[Saved entries]
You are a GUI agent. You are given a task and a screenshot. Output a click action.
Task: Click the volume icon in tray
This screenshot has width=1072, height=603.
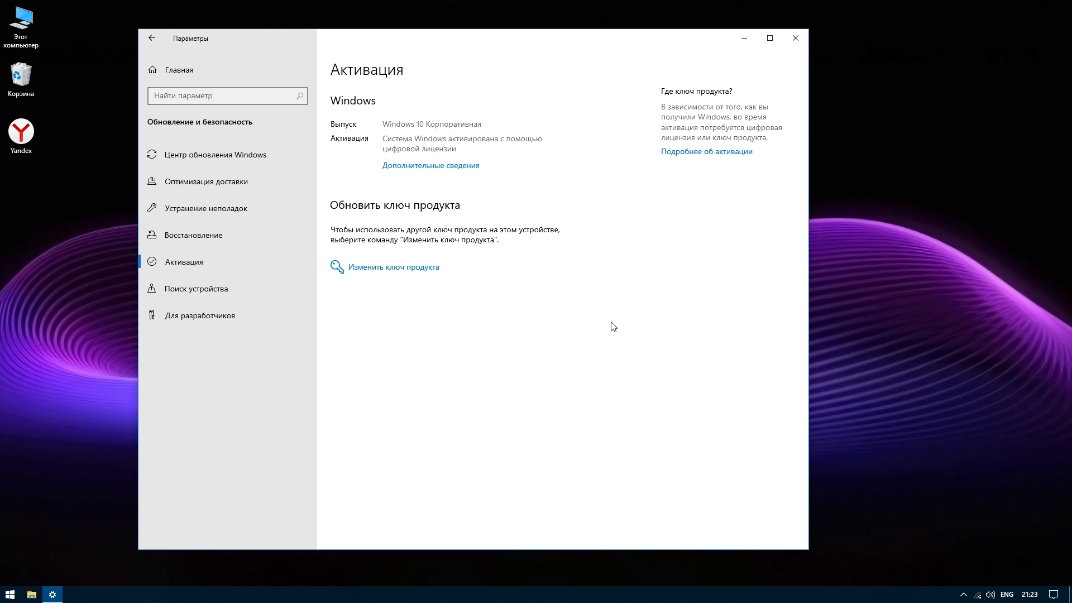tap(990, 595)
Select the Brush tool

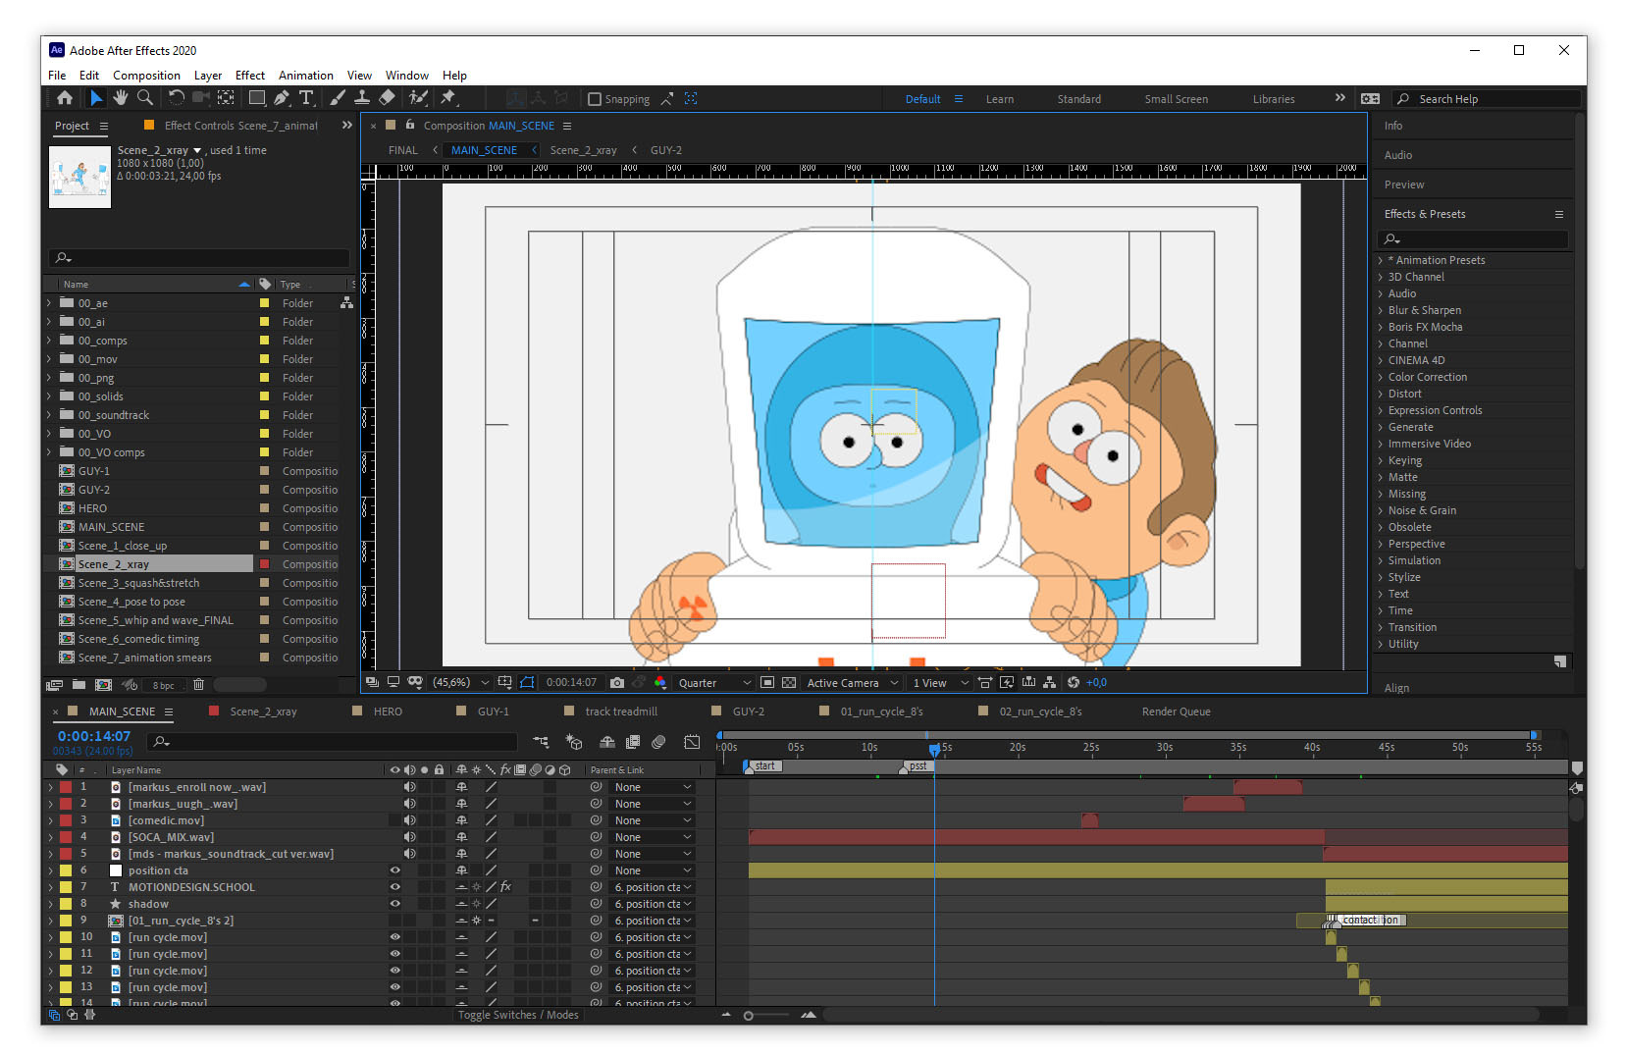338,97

--

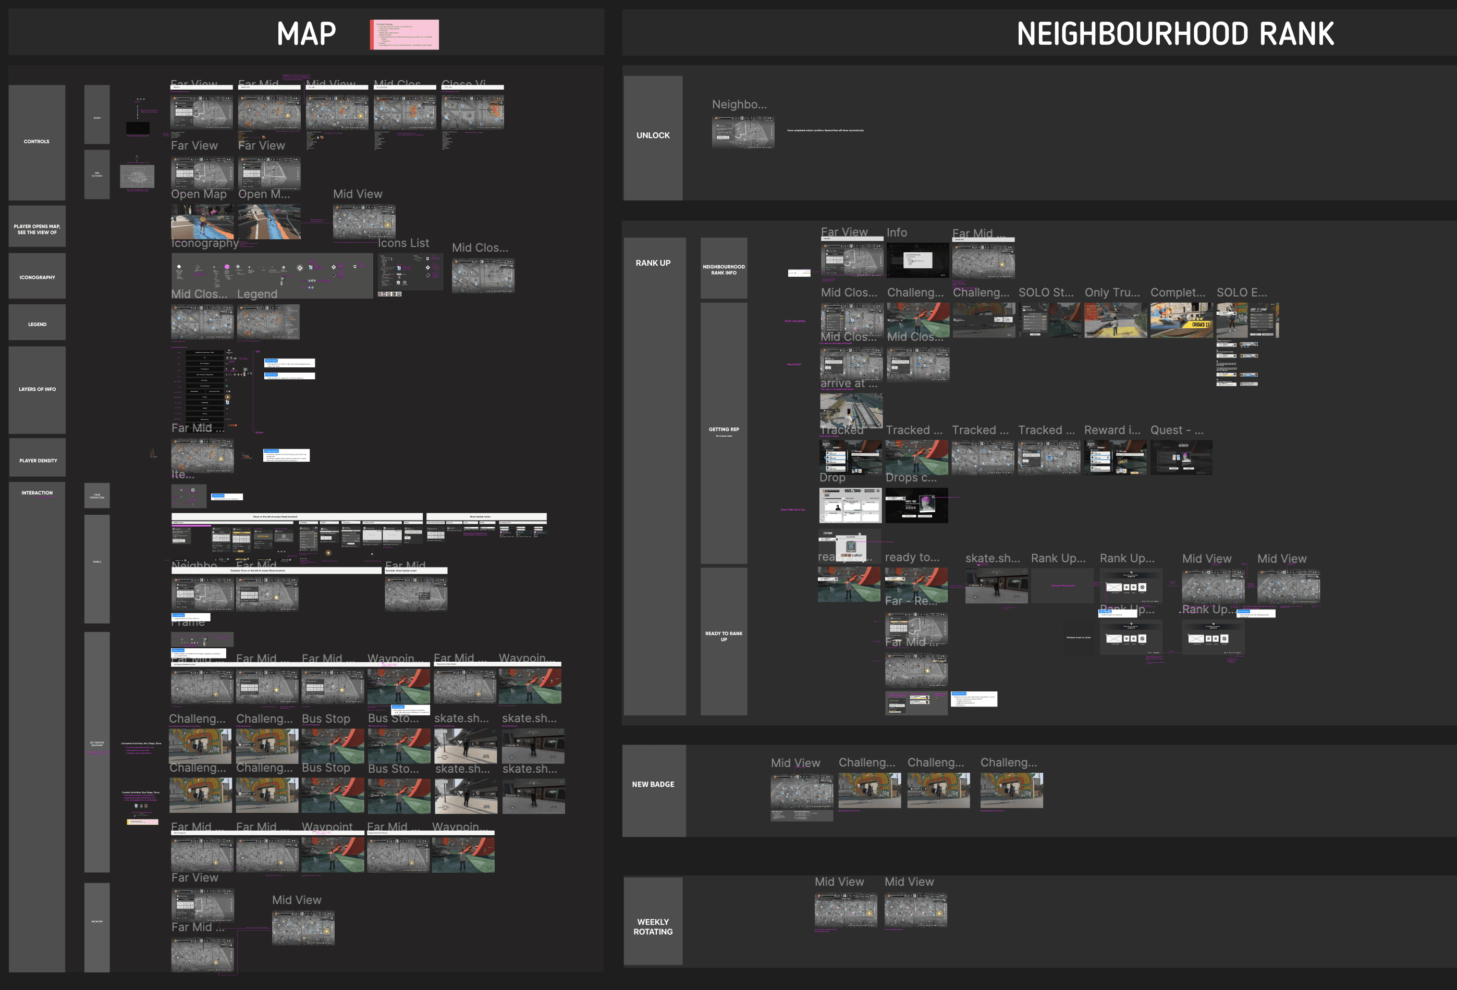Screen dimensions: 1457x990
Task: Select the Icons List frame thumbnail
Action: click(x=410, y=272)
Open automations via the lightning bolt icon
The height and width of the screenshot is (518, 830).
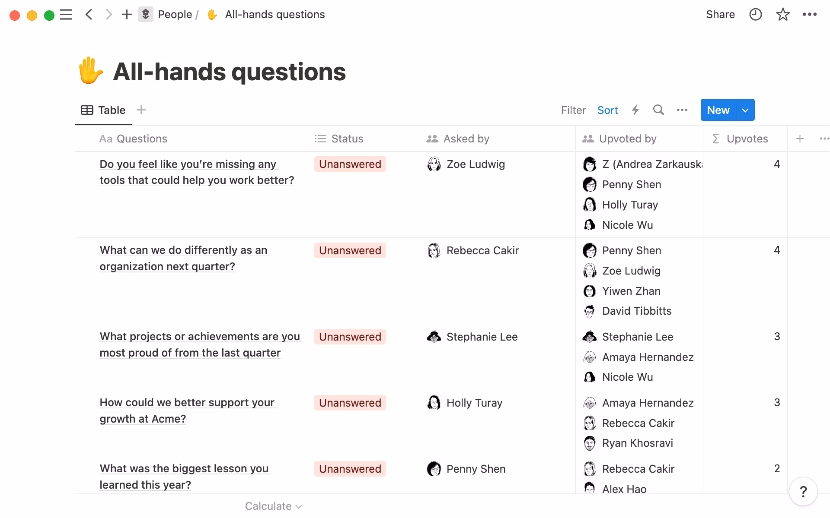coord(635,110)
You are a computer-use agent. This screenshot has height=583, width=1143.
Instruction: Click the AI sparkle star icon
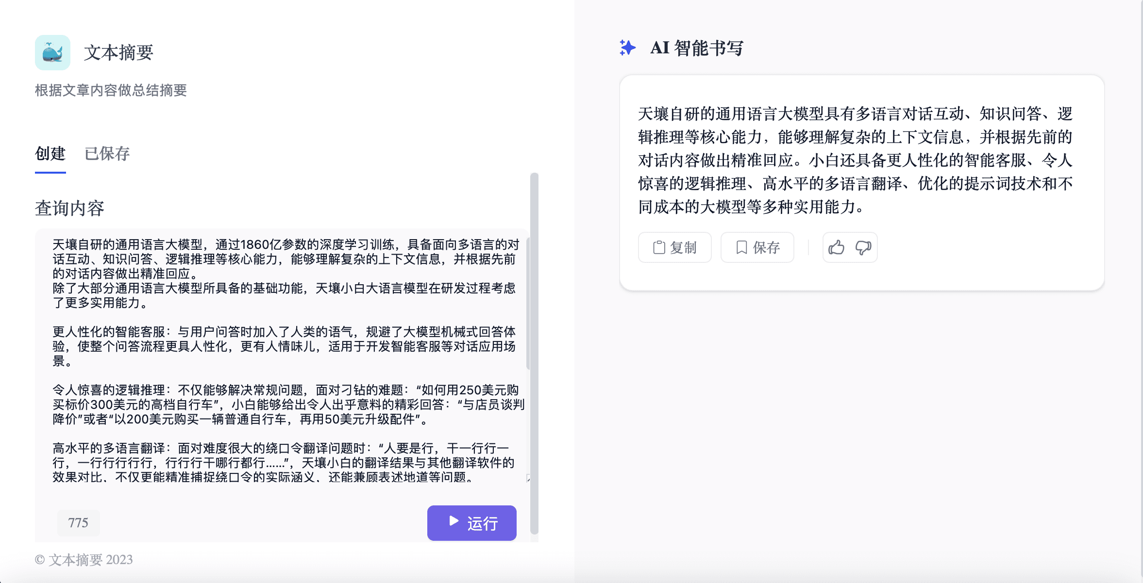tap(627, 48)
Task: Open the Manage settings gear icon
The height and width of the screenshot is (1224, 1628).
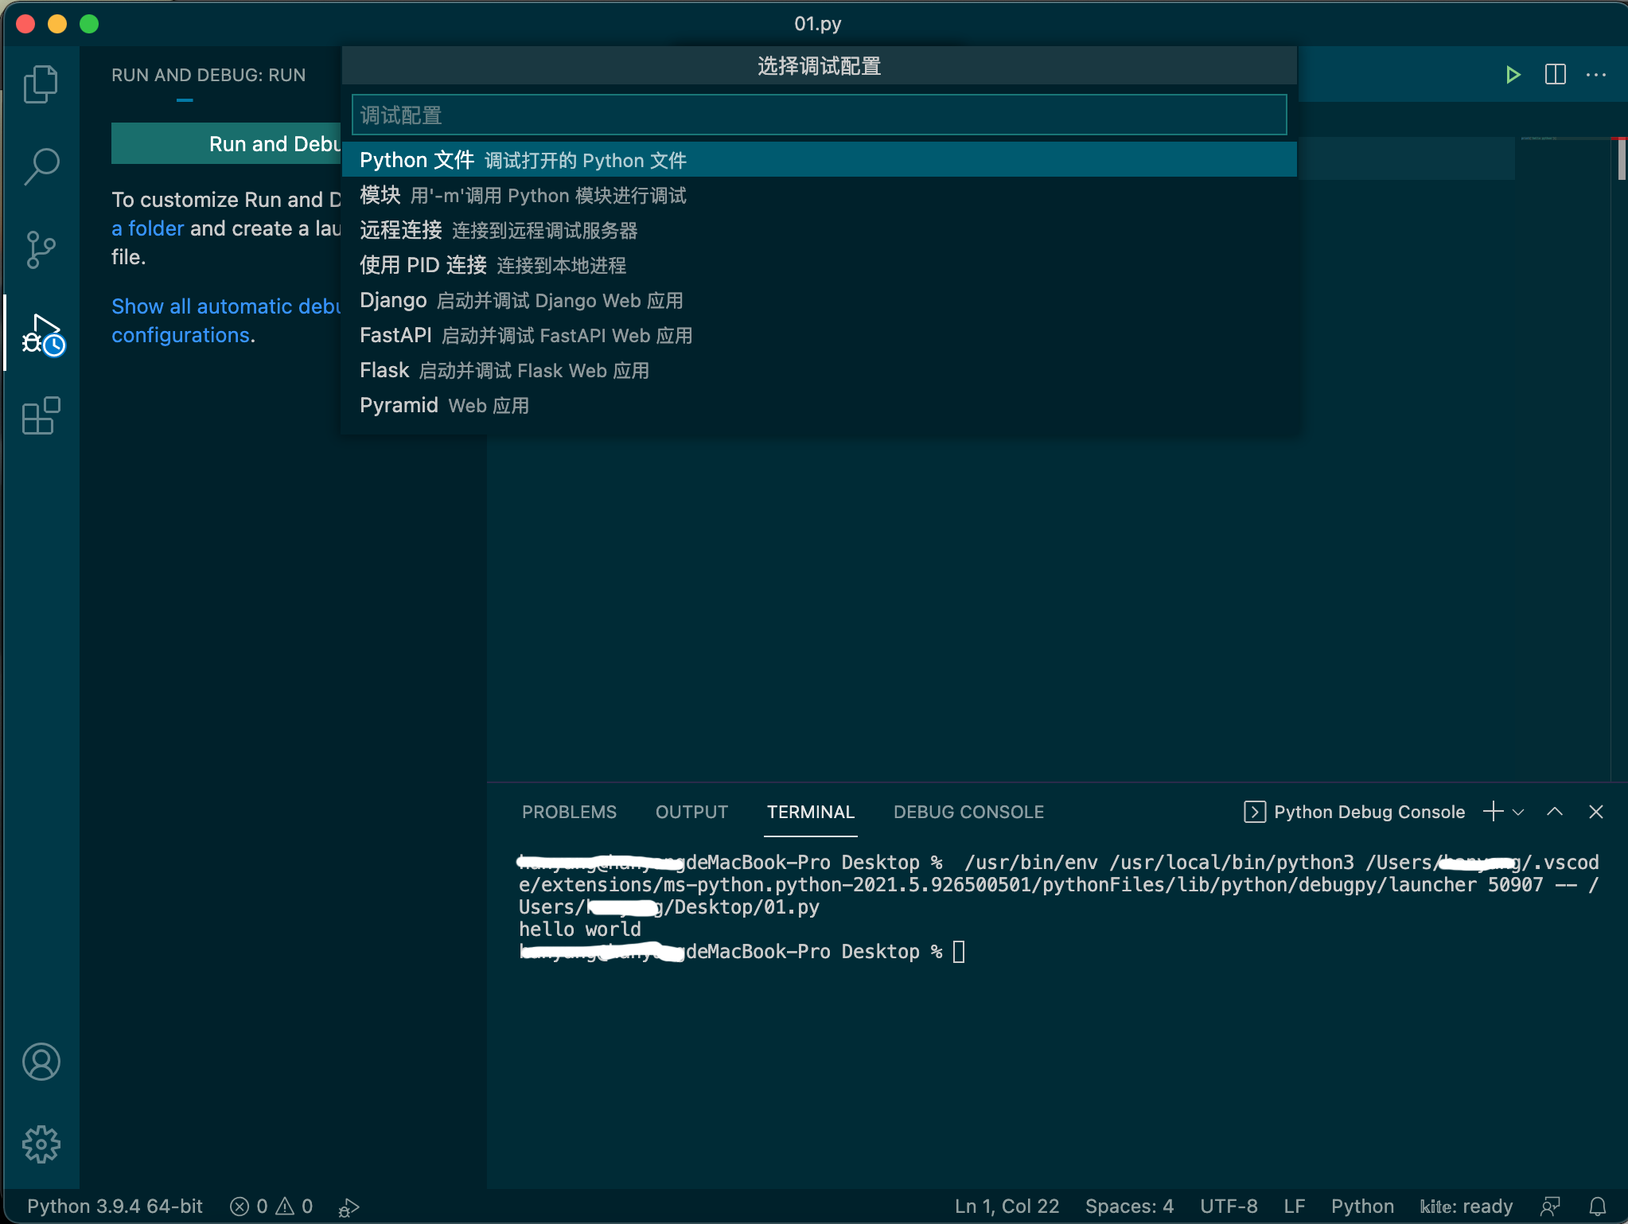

== WORK REQUIRED ==
Your answer should be one number: the count of lines in the records above that contain "agent".

== RESPONSE FOR THIS EXERCISE ==
2